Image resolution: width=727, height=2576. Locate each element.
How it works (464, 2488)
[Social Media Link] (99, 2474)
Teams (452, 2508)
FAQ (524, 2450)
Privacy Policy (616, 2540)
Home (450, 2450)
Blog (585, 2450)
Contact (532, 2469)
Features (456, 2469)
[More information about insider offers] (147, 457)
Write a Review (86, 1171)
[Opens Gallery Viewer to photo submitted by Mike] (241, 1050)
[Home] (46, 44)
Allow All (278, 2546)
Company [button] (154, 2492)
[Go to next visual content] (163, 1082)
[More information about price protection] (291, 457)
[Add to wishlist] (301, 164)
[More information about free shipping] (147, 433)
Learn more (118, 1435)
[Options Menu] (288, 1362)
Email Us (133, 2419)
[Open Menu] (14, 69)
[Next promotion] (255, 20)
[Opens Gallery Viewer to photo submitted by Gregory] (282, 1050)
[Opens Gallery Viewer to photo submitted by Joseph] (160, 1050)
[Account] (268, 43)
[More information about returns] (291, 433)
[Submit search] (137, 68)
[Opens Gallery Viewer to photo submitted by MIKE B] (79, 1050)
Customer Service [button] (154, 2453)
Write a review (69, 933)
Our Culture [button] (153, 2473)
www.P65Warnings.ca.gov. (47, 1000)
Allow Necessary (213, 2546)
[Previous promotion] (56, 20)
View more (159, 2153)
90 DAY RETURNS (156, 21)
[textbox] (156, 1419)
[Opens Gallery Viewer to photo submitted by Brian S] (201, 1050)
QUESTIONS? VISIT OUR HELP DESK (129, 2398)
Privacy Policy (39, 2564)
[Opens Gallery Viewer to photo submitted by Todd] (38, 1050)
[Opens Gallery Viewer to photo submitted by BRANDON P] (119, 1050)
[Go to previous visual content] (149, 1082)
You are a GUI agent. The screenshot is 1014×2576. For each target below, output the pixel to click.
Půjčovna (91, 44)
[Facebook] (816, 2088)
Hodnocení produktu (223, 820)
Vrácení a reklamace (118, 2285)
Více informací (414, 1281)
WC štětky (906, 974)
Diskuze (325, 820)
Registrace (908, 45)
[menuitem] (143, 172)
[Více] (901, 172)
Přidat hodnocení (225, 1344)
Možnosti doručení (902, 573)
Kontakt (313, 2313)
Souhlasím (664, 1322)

────────────────

▶ _Task goal_: Set down the entries verbatim, leaving none out.

▶ _Answer to the problem_:
Image resolution: width=727, height=2576. Locate each element.
How it works (464, 2488)
[Social Media Link] (99, 2474)
Teams (452, 2508)
FAQ (524, 2450)
Privacy Policy (616, 2540)
Home (450, 2450)
Blog (585, 2450)
Contact (532, 2469)
Features (456, 2469)
[More information about insider offers] (147, 457)
Write a Review (86, 1171)
[Opens Gallery Viewer to photo submitted by Mike] (241, 1050)
[Home] (46, 44)
Allow All (278, 2546)
Company [button] (154, 2492)
[Go to next visual content] (163, 1082)
[More information about price protection] (291, 457)
[Add to wishlist] (301, 164)
[More information about free shipping] (147, 433)
Learn more (118, 1435)
[Options Menu] (288, 1362)
Email Us (133, 2419)
[Open Menu] (14, 69)
[Next promotion] (255, 20)
[Opens Gallery Viewer to photo submitted by Gregory] (282, 1050)
[Opens Gallery Viewer to photo submitted by Joseph] (160, 1050)
[Account] (268, 43)
[More information about returns] (291, 433)
[Submit search] (137, 68)
[Opens Gallery Viewer to photo submitted by MIKE B] (79, 1050)
Customer Service [button] (154, 2453)
Write a review (69, 933)
Our Culture [button] (153, 2473)
www.P65Warnings.ca.gov. (47, 1000)
Allow Necessary (213, 2546)
[Previous promotion] (56, 20)
View more (159, 2153)
90 DAY RETURNS (156, 21)
[textbox] (156, 1419)
[Opens Gallery Viewer to photo submitted by Brian S] (201, 1050)
QUESTIONS? VISIT OUR HELP DESK (129, 2398)
Privacy Policy (39, 2564)
[Opens Gallery Viewer to photo submitted by Todd] (38, 1050)
[Opens Gallery Viewer to photo submitted by BRANDON P] (119, 1050)
[Go to previous visual content] (149, 1082)
You are a GUI agent. The screenshot is 1014×2576. For each target below, output the pixel to click.
Půjčovna (91, 44)
[Facebook] (816, 2088)
Hodnocení produktu (223, 820)
Vrácení a reklamace (118, 2285)
Více informací (414, 1281)
WC štětky (906, 974)
Diskuze (325, 820)
Registrace (908, 45)
[menuitem] (143, 172)
[Více] (901, 172)
Přidat hodnocení (225, 1344)
Možnosti doručení (902, 573)
Kontakt (313, 2313)
Souhlasím (664, 1322)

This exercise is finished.